◆ Description of the task
An exact transcript is required of the lines below, from the one containing "Akzeptieren (195, 660)" through the very last; leave every picture out of it.

BEGIN The data

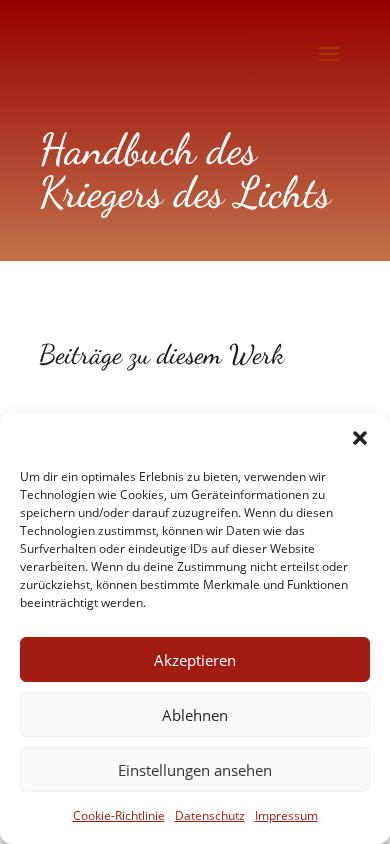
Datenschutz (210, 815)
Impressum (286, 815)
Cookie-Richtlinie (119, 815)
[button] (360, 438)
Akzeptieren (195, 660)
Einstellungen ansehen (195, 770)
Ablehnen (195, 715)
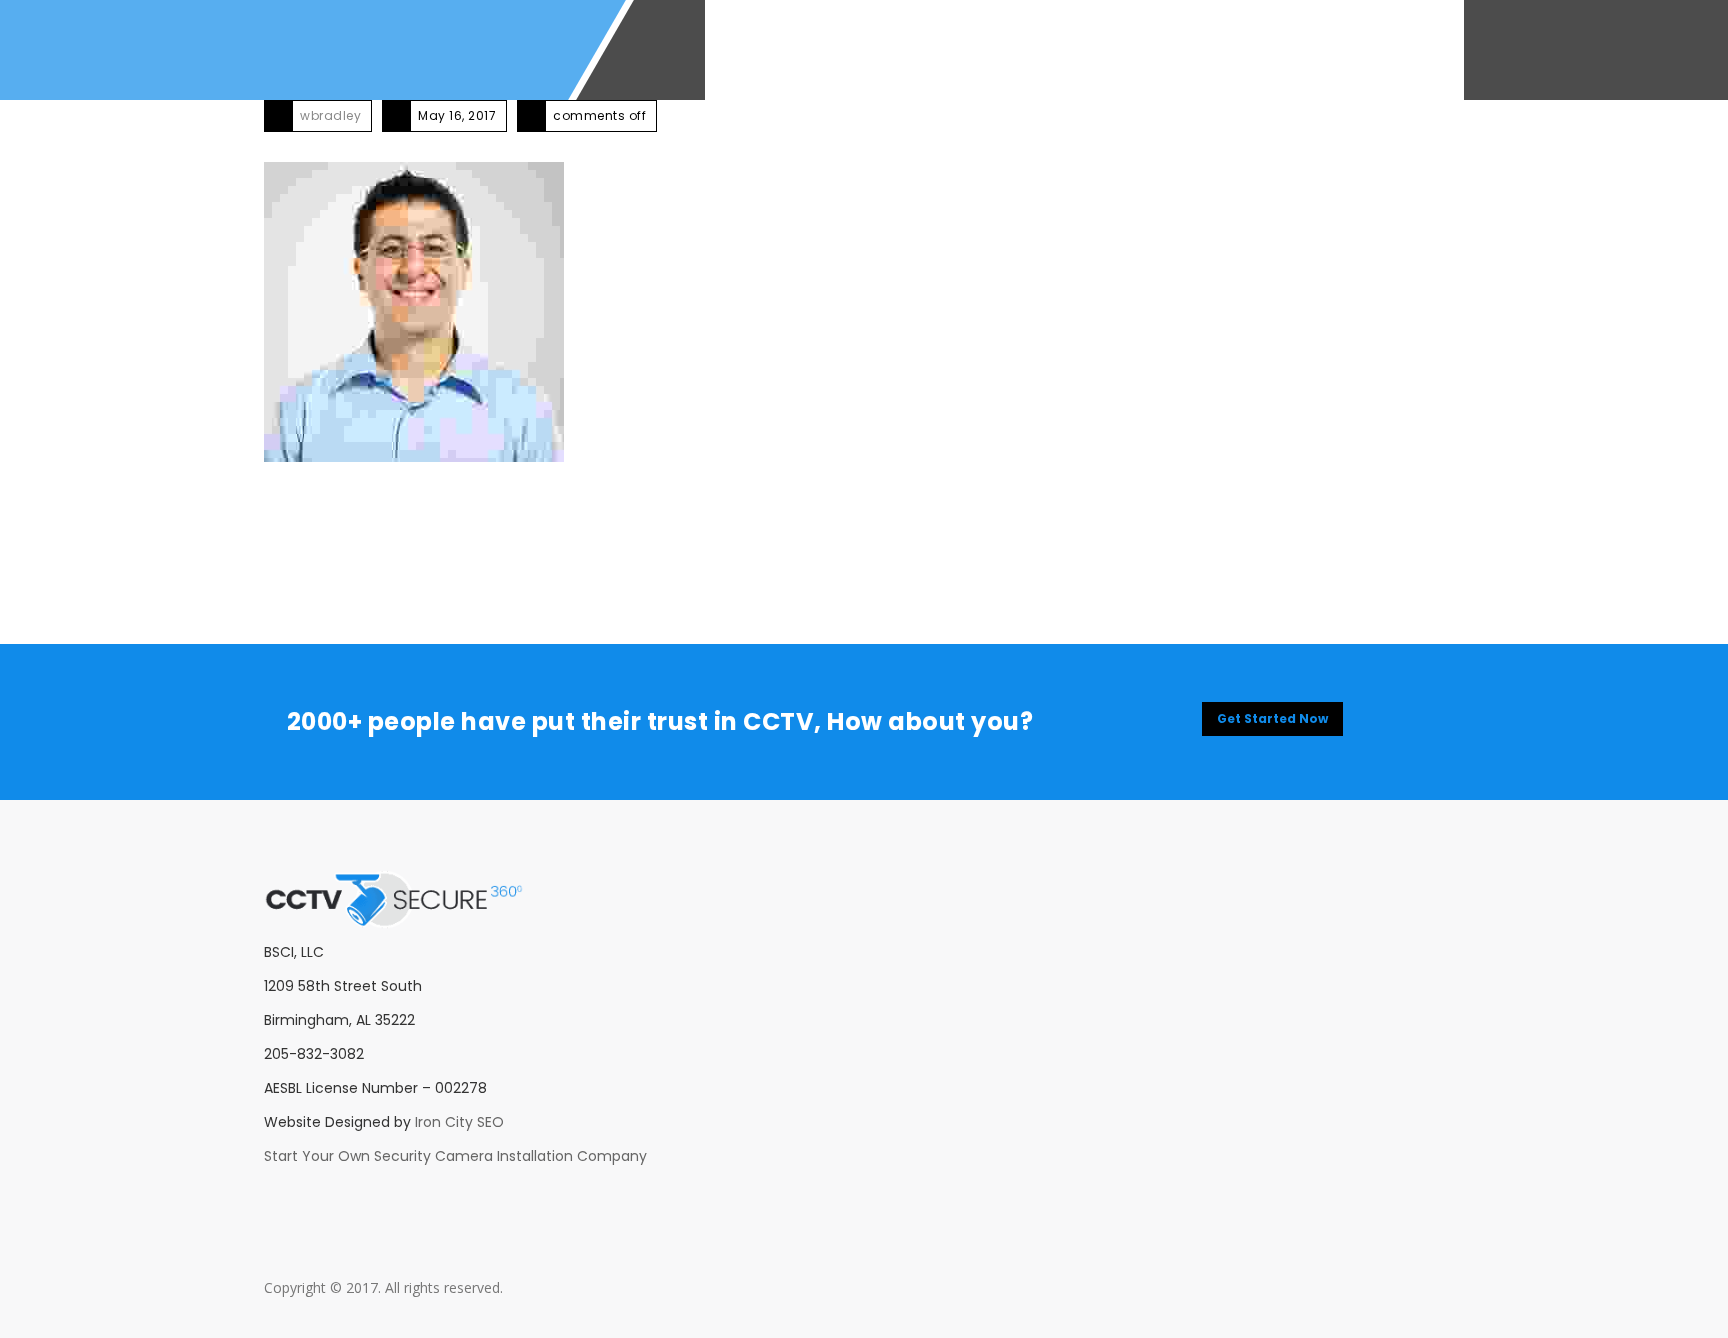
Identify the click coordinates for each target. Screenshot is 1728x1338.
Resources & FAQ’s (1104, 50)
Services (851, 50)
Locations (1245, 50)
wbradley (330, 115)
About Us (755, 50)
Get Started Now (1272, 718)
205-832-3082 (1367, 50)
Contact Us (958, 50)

END The data

◆ Exercise response
Akzeptieren (195, 660)
Einstellungen ansehen (195, 770)
Ablehnen (195, 715)
Identify the click coordinates for each target. Screenshot is 1728x1338.
Resources & FAQ’s (1104, 50)
Services (851, 50)
Locations (1245, 50)
wbradley (330, 115)
About Us (755, 50)
Get Started Now (1272, 718)
205-832-3082 (1367, 50)
Contact Us (958, 50)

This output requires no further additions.